AIM: In the text on threshold selection and uncertainty below, print everything from "In some cases, the" down to "represents the threshold." word for word.
## start QUOTED TEXT
We have reviewed several examples of how cognitive models can simulate human cognitive abilities to help make human factors decisions. We also explored past research showing how cognitive models can reduce the amount of real human data required to create machine learning models with equivalent or better performance of those trained on human data alone. Modeled cognitive feedback for interactive learning could build upon this work by simulating cognitive aspects of interfacing with an interactive learning system and looking at measurable metrics, such as fixation locations in a visual search or the reaction time to find and select a button. This information can be incorporated as an additional feature into the machine learning model, or as feedback to a reinforcement learning algorithm. Changes in modeled reactions could be an indication that something about the underlying environment has also changed so that the uncertainty model can adapt even before an active learning algorithm selects a data point to query the user about.
We will now introduce a task designed to compare uncertainty models in an interactive learning environment with concept drift.
A threshold selection task is designed to explore methods of evaluating uncertainty as a probability of machine correctness. For example, a threshold detection task may be designed to evaluate using modeled cognitive feedback to calibrate uncertainty in interactive environments with concept drift. The goal of this task is to iteratively consider several examples of noisy signal graphs and locate the threshold where the signal no longer appears to be high. For each graph, a naïve Bayes model guesses where the threshold will be and an uncertainty model generates a confidence score representing the expected probability of machine correctness. An analyst also clicks the point they think best represents the threshold, and features about that location are used as input to the naïve Bayes for future trials. The clicks also provide a ground truth response that is used to evaluate the correctness of the placement prediction.
In some cases, the goal of a task is to locate the threshold on a noisy signal graph where the signal no longer appears to be high. The signal graph is designed as a sigmoid curve with varying degrees of noise, and the user can select any point along the curve that they think is the point of inflection. This task was designed to provide an intuitive problem where the machine learning algorithm predicts the threshold location that a user would choose. Over the course of several examples, the machine learning model guesses where the threshold will be and then the user clicks the point they think best represents the threshold.
In one example, throughout the task, the user is presented with graphs generated from 5 sets of signal types. To simulate completing the task in an environment with concept drift, examples were generated from the 5 sets of signal types. Each signal type incorporate noise into the sigmoid differently to introduce concept drift (see
We will now describe the classifier used to select the machine placements from which the uncertainty models predict a confidence value (probability of correctness).
## end QUOTED TEXT
## start RECORD EXCERPTS
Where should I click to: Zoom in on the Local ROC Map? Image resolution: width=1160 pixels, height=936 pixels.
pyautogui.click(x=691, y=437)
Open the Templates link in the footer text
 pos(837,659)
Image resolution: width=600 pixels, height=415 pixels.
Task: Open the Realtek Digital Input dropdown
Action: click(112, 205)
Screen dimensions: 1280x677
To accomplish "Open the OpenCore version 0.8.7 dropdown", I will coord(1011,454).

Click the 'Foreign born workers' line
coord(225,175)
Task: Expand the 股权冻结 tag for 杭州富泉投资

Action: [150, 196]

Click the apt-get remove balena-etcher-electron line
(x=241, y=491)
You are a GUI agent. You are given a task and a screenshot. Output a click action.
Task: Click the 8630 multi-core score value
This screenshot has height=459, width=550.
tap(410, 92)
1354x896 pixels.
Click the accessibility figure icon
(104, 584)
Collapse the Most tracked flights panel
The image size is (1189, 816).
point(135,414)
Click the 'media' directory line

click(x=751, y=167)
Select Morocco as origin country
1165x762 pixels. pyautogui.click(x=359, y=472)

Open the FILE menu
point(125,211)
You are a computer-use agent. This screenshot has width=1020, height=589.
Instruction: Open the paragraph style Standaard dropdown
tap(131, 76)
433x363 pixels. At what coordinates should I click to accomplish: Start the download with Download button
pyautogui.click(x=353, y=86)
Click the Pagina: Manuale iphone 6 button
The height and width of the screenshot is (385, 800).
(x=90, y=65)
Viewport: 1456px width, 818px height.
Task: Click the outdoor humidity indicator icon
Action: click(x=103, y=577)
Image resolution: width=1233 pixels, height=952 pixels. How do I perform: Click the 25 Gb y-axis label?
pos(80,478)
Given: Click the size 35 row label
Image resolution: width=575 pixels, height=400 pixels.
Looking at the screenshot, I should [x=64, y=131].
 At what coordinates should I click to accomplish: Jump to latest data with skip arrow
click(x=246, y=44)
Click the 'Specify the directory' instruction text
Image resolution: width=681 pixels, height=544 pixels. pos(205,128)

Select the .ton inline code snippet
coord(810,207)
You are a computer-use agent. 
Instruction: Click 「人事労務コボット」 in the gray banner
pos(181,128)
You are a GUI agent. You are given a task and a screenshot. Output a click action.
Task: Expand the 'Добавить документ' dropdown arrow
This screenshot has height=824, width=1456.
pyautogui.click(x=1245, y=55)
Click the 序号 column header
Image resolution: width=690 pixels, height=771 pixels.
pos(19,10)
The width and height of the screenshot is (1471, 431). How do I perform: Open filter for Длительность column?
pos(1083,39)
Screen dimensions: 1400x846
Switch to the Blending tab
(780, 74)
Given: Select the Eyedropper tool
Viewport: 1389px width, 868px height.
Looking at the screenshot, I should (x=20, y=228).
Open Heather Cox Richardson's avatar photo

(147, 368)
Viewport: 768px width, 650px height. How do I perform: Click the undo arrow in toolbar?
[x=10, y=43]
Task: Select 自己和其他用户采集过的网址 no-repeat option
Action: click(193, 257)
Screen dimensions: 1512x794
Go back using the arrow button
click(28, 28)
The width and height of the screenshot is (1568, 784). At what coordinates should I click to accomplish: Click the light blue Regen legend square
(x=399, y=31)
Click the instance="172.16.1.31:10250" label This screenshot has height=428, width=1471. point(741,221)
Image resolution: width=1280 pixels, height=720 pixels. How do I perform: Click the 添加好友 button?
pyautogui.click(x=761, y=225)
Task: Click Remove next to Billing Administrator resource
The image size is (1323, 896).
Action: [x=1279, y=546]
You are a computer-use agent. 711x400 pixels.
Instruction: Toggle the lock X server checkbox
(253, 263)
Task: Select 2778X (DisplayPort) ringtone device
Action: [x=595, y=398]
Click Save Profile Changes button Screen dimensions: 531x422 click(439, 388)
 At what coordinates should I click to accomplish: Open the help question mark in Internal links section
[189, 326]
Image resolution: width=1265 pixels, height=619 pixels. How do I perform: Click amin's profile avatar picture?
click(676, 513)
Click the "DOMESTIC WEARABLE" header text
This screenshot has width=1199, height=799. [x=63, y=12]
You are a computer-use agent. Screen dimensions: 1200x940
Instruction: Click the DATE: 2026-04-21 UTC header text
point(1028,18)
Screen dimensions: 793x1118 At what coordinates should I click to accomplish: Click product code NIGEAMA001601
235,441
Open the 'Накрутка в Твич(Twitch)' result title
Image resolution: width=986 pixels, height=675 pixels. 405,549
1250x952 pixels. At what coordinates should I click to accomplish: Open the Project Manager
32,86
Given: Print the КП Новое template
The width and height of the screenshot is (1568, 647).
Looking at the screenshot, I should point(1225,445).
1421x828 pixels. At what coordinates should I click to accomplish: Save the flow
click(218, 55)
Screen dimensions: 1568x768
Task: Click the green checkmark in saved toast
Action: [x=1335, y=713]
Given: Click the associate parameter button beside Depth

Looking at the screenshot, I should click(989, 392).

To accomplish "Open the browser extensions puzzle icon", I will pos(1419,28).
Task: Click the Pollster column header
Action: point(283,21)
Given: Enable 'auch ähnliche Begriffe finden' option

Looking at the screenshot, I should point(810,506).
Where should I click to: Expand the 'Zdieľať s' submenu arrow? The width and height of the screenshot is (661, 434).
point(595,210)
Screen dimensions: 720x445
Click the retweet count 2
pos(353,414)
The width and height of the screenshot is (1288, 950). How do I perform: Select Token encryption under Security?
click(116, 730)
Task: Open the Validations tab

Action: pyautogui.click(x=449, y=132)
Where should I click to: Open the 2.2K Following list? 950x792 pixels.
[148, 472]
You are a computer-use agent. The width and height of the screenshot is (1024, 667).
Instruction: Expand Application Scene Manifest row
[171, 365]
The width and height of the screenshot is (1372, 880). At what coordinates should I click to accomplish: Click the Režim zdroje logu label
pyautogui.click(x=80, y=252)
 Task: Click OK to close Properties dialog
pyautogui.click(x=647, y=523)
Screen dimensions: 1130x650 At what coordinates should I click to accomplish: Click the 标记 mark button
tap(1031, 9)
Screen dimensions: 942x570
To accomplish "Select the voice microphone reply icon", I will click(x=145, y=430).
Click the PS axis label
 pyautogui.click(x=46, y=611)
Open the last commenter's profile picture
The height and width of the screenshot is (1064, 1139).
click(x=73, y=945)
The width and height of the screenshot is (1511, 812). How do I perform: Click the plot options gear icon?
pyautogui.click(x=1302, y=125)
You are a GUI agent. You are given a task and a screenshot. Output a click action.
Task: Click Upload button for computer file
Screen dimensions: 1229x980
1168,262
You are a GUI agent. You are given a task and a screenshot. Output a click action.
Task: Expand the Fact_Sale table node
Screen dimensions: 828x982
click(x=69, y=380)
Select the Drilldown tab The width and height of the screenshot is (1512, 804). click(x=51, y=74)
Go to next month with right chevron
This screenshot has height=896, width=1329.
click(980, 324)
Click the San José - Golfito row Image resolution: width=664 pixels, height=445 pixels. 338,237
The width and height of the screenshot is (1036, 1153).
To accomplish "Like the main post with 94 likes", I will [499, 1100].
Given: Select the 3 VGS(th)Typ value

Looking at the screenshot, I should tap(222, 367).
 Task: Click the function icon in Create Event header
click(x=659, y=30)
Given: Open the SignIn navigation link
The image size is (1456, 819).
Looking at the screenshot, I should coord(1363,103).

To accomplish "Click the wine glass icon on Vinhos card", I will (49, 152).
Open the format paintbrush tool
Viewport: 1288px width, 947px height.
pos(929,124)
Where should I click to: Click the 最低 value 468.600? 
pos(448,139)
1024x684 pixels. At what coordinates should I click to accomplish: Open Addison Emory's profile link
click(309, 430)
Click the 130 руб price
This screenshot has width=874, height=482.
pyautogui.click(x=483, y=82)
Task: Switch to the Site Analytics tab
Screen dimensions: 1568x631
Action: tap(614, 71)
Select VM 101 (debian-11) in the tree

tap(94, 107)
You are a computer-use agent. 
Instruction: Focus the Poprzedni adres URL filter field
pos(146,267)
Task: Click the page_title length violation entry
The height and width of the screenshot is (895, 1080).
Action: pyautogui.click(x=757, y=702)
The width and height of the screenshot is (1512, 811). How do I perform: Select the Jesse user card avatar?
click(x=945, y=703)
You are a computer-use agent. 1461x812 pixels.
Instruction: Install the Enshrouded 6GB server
## end RECORD EXCERPTS
RESPONSE TO THE EXERCISE:
In some cases, the goal of a task is to locate the threshold on a noisy signal graph where the signal no longer appears to be high. The signal graph is designed as a sigmoid curve with varying degrees of noise, and the user can select any point along the curve that they think is the point of inflection. This task was designed to provide an intuitive problem where the machine learning algorithm predicts the threshold location that a user would choose. Over the course of several examples, the machine learning model guesses where the threshold will be and then the user clicks the point they think best represents the threshold.